Link to relevant study record(s)

Description of key information

The substance is chronically not toxic to aquatic invertebrates.

Key value for chemical safety assessment

Fresh water invertebrates

Fresh water invertebrates
Effect concentration:
4.7 mg/L

Additional information

The long-term toxicity to aquatic invertebrates was investigated in a GLP study according to OECD 211 using Daphnia magna test species (BASF SE 2013; report no. 51E0117/10E132). The test concentrations were analytically determined. Reproduction was the most sensitive endpoint. The 21 -d NOEC was 3.2 mg/L, the EC10 was 4.7 mg/L (nominal).

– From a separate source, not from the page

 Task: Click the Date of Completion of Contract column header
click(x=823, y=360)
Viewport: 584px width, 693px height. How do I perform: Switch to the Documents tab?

According to the Guidance on information requirements and chemical safety assessment Chapter R.10: Characterisation of dose [concentration]-response for environment "an EC10 for a long-term test which is obtained using an appropriate statistical method (usually regression analysis) will be used preferentially. [...] There has been a recommendation within OECD in 1996 to phase out the use of the NOEC, in particular as it can correspond to large and potentially biologically important magnitudes of effect. The advantage of regression method for the estimation of ECx is that information from the whole concentration-effect relationship is taken into account and that confidence intervals can be calculated. These methods result in an ECx, where x is a low effect percentile (e.g. 5-20%). It makes results from different experiments more comparable than NOECs." Therefore, the EC10 instead of the NOEC has been used to derive the classification and the relevant PNECs.

Based on the experimentally determined EC10 the substance is assessed to be chronically not toxic to aquatic invertebrates.